LawnMower Man is on work release, so he is technically still in custody. Mom has reluctantly agreed to change the locks on her doors though not until after the holiday weekend because it will cost too much to have the locksmith up today. This after I went on at her last spring for installing new doors and locks and giving that idiot baby sister of mine another key in the first place. See what I mean about “no one listens to me”?

Since the drunk in question is incarcerated when not milking cows, Mom feels secure enough to sleep in her own home for the time being. DNOS was content with this as well. Problem probably solved.

But not really because I had to know about it in the first place! However, I got to be worked up into a frenzy about it and they will ignore the other things I suggested should be done to keep this from happening again – until the next time it happens. And it will. Baby has a lifetime history of trusting anyone but her own family. She won’t walk about this relationship.

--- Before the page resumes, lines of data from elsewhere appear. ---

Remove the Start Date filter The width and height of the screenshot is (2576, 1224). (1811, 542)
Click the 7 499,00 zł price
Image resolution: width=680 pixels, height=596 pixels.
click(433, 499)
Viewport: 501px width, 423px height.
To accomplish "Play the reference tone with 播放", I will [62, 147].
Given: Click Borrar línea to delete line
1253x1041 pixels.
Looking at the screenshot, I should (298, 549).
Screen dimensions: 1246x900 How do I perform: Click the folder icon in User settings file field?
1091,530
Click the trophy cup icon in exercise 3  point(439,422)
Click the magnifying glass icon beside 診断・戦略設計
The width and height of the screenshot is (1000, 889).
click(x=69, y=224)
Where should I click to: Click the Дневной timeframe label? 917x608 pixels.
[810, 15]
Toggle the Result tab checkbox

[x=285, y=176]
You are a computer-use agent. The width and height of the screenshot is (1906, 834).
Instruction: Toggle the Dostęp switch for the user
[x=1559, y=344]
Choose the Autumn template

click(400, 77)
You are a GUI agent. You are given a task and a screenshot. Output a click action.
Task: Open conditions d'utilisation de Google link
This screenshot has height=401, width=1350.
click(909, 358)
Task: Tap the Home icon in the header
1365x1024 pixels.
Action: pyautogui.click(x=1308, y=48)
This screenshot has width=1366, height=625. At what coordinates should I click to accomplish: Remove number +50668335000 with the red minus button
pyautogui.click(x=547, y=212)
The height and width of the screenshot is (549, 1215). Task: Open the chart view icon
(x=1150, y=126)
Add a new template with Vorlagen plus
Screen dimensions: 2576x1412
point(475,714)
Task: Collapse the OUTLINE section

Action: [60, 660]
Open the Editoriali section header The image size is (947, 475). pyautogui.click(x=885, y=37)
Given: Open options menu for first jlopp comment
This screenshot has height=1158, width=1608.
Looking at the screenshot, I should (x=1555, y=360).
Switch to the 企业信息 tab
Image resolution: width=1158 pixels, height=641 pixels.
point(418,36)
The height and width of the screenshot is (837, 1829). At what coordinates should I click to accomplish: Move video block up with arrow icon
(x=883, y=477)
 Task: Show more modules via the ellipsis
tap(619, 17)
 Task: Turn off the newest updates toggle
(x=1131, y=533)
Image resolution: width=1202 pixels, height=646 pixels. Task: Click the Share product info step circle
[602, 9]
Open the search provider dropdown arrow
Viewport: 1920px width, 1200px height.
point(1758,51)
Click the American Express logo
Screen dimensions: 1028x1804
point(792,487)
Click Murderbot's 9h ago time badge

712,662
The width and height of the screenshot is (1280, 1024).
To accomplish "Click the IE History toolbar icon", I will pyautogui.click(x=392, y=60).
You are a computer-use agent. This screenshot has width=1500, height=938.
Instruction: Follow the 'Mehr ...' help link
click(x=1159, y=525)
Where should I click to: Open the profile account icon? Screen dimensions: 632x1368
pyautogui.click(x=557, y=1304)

“Next life time,” I told Rob, “It’s orphaned and childless for us.”

“Next marriage, ” he replied, “I’m going to do a better job of screening applicants.”

“I did warn you,” I reminded him.

He nodded, “Indeed, and there will be no more marriages. Two wives with colorful family is enough for me.”

*Just to make it a completely interesting weekend, Rob’s homeless niece and her drunkard/drug abusing other of some significance are house/animal sitting for Edie and Silver. I shudder at the possibility for ugly fallout that might cause, but Edie and Mick are determined to give their cousin every chance even at risk to themselves.